• [PROBLEM 1]:
In the passage on the railway to Yakutsk, copy the section from "Construction eventually began" to "the Bering Strait.", replacing "railway line" with "rail line".
• [PROBLEM 2]:
Condense the paragraph beginning "On July 14, 2010, in Moscow" from the passage on the railway to Yakutsk into a bulleted list that keeps its main facts.

• [DOCUMENT SEGMENT]:
▽
The bridge crossing the Aldan River in Tommot, at 400 m wide at this point the largest river on the planned route besides the Lena, was completed in the 1990s, although not initially used. A further section of around 60 km was under construction when financial problems halted the project.

Construction resumed in 2005, with construction traffic able to operate through to Kharbykan by the start of 2007. Cargo traffic currently operates as far as Amga. In early 2009 the construction reached the dual settlements of Pokrovsk/Kyordyom, on the left and right banks of Lena respectively, some 78 km south of Yakutsk.

The first train was welcomed into Kyordyom on September 25, 2010. The line to Nizhny Bestyakh was officially completed on November 15, 2011, with officials stating that a bridge across the river to Yakutsk would be constructed in the near future.

On July 27, 2019, passenger trains started to go to Nizhny Bestyakh.

==Future planning==
===Lena crossing===

Planning for the line almost as far as Yakutsk is complete, although there has been debate as to whether the line should end at the settlement of Nizhny Bestyakh, on the opposite bank of the Lena River from Yakutsk, or whether a bridge (or possibly tunnel) should be built. The decision for or against a river crossing depends on a number of questions regarding both costs and engineering challenges. The Lena is at this point more than 2 km wide, has a number of side streams, and can flood the valley to a width of up to 10 km during the snowmelt in spring.

There is currently no bridge of any kind across the Lena in the Sakha Republic. Air travel is currently the only mode of transport to Yakutsk available year-round; land transport to the outside world is possible via ferry in summer, or by driving across the frozen river in winter. During spring and autumn, the moving ice on the river makes crossings impossible. The dual road-rail bridge would allow year-round land access to the city for the first time.

The site being considered is across a narrow section of the river near Tabaga, 40 km upstream from Yakutsk.

On July 14, 2010, in Moscow, a meeting was held to discuss the construction of a tunnel under the Lena river, instead of a bridge. Construction of a tunnel would be quicker and cost less than that of a bridge, as it would not be dependent on seasonal construction hampered by the river freezing over in autumn and breaking up in spring. The flooding situation of the river also makes the tunnel more attractive. However, the annual maintenance costs for a tunnel were estimated to be more than twice that of a bridge. Construction of a tunnel in permafrost also posed engineering challenges.

In July 2013, the federal road agency, Rosavtodor requested a tender to build a three-kilometer road-only bridge over the river connecting Yakutsk to the A360 Lena highway, expecting a cost of $1.7 bn/56 bn RUB, and a 6-year construction period. This was cancelled due to funding being transferred to the new Crimean Bridge.

In 2015, it was reported that Chinese interests, including the China Railway Construction Corporation, China Development Bank and four other Chinese construction companies, had expressed interest in financing the construction of the bridge. The head of Yakutia said in 2018 that construction could begin in 2020.

Construction eventually began on a road-only bridge in 2024, which is planned to be completed by 2028.

===Eastwards===
Future plans have been proposed for the extension of the railway line further to the east, towards the Kolyma region, Magadan and even Chukotka, and a Bering Strait crossing, which would link Russia with the United States. The Russian government in 2011 approved the construction of a US$65 billion Siberia-Alaska rail link and a tunnel across the Bering Strait.

Plans were announced in May 2012 by the governor of Magadan Oblast to extend the railway 1800 km eastwards of Yakutsk to Moma and onwards to Magadan with construction scheduled to begin in 2016, according to the President of Yakutia. In 2016 the railway project was included in the Federal railway development strategy plan until 2030.
△
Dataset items
▽
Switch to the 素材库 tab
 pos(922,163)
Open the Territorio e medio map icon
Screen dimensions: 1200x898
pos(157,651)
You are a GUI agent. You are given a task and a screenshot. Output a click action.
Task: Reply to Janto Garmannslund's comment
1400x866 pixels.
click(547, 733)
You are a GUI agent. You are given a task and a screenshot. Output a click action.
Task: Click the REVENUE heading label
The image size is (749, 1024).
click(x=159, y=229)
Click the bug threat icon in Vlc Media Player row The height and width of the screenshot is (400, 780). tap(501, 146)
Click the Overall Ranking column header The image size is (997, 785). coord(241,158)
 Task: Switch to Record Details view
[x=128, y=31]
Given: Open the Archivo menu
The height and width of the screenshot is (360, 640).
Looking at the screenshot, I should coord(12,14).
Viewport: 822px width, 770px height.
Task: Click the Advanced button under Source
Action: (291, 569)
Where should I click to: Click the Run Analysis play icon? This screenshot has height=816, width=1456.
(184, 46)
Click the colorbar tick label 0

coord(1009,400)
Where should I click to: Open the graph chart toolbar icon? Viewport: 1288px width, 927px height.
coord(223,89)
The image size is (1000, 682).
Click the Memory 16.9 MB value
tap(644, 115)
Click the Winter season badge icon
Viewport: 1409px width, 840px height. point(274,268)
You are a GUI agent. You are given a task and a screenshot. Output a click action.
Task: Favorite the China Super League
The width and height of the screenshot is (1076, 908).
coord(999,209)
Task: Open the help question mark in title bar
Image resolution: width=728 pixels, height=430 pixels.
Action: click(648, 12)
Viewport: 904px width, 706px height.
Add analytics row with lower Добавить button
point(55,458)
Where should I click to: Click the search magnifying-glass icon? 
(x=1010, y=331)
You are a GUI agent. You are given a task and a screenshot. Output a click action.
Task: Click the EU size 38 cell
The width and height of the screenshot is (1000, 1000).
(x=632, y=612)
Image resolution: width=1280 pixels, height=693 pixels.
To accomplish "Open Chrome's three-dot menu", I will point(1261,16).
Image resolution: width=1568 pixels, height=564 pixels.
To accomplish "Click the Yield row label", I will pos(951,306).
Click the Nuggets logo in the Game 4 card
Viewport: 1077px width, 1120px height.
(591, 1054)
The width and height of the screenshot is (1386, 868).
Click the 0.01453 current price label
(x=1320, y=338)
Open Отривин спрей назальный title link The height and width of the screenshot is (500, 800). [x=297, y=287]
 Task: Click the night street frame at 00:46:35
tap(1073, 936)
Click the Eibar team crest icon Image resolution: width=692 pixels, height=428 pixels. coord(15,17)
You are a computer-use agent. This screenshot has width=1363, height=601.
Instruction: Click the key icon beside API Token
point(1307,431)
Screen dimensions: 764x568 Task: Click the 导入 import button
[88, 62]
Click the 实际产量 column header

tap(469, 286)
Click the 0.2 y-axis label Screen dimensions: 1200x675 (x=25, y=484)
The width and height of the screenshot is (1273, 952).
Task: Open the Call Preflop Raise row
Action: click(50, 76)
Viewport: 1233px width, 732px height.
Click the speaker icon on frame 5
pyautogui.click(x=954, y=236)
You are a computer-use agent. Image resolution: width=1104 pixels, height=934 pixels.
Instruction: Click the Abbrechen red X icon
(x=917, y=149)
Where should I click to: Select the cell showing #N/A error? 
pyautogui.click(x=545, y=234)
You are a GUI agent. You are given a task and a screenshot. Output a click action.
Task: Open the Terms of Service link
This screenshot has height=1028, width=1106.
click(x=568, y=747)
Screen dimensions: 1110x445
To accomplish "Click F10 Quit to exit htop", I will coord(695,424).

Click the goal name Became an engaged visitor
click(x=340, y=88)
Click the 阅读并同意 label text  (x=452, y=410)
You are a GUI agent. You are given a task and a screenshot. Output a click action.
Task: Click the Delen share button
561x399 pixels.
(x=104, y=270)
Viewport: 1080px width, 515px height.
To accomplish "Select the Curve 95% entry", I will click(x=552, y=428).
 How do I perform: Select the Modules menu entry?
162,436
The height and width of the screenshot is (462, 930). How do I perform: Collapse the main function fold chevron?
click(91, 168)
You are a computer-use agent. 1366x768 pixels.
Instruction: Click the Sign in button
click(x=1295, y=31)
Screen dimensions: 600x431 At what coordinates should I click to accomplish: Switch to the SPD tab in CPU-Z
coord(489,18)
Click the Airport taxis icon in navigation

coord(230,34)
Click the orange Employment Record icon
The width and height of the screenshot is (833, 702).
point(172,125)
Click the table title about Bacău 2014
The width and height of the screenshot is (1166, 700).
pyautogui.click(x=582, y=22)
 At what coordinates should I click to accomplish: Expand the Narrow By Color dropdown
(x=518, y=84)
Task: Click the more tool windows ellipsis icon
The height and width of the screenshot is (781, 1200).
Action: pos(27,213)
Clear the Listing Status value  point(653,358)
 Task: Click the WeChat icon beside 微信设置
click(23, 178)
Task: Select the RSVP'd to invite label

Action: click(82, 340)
△
• [SOLUTION 1]:
Construction eventually began on a road-only bridge in 2024, which is planned to be completed by 2028.

===Eastwards===
Future plans have been proposed for the extension of the rail line further to the east, towards the Kolyma region, Magadan and even Chukotka, and a Bering Strait crossing, which would link Russia with the United States. The Russian government in 2011 approved the construction of a US$65 billion Siberia-Alaska rail link and a tunnel across the Bering Strait.

• [SOLUTION 2]:
- On July 14, 2010, a meeting in Moscow discussed building a tunnel under the Lena River instead of a bridge.
- A tunnel would be quicker and cheaper to build, since its construction would not depend on the seasons, when the river freezes in autumn and breaks up in spring.
- The river's flooding also made a tunnel more attractive.
- Annual maintenance costs for a tunnel were estimated at more than twice those of a bridge.
- Tunneling in permafrost posed engineering challenges.